SOURCE DOCUMENT ▸
■ ■ ■

But SB 1 is flawed legislation that, history shows, will not raise achievement and will deepen the educational disparity between rich and poor students.
SB 1 would give millions of tax dollars to private and parochial schools by diverting money away from neighborhood public schools. The bill's sponsors are silent about its cost, but starting an expensive new program is imprudent with Pennsylvania facing a $4-5 billion state budget deficit and school districts laying off accomplished teachers and slashing successful programs.
SB 1 is the antithesis of expanding civil rights because it doesn't prohibit private and parochial schools from discriminating against students based on income, race, religion, disabilities, special needs or sexual orientation.
SB 1 doesn't require voucher schools to give standardized tests or report academic achievement publicly, as all public schools do. SB 1 offers zero accountability while "subsidizing" private and parochial schools with tax dollars.
Finally, SB 1 doesn't require financial oversight of how private and parochial schools spend tax money. It's a blank check, without safeguards to prevent the kind of fraud and reckless spending already documented at numerous charter and voucher schools.

■ ■ ■

INFORMATION SHOWN ▸
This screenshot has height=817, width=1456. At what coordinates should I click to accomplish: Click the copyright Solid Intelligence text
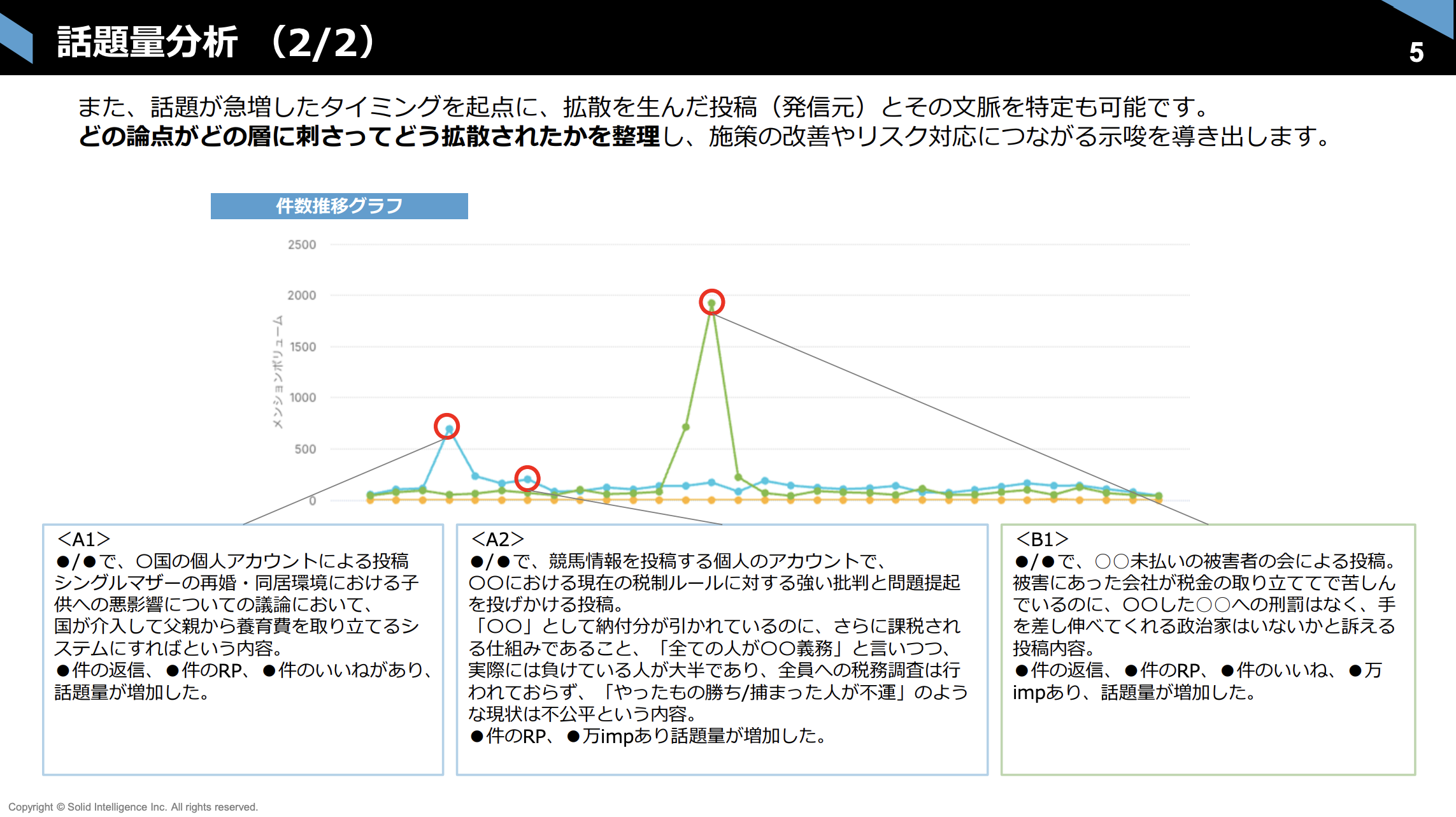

■ ■ ■

EXERCISE SET ▸
A: Answer these questions about the passage on SB 1, each on its own line:
(i) What size of state budget deficit is Pennsylvania said to face?
(ii) Which two things does SB 1 not require voucher schools to do that all public schools do?
(iii) What term does the passage use for SB 1's lack of financial oversight?
B: Please pick up the passage on SB 1 after its final sentence and continue its argument.

RESULTS FOR EACH TASK ▸
A:
(i) A $4-5 billion deficit.
(ii) Give standardized tests and report academic achievement publicly.
(iii) A blank check.

B:
SB 1's sponsors rely on myths rather than research to claim that vouchers will raise achievement and give poor parents the same choices wealthier parents already enjoy.
But 20 years after the first voucher program in Milwaukee, research by RAND Corp., Stanford University, the Universities of Illinois and Wisconsin and other studies demonstrate clearly that vouchers, charters and other school-choice options do not improve student achievement. Research has found "no overall statistically significant differences" between low-income public and voucher students.
The only choice parents really have is which applications they fill out. A $9,000 voucher seems like a lot of money, but it won't buy a poor student a spot in a Lower Merion school, which spends an average $18,000 per pupil, or at good private and religious schools, which cost $16,000 to $30,000 annually. Schools choose students, not the other way around.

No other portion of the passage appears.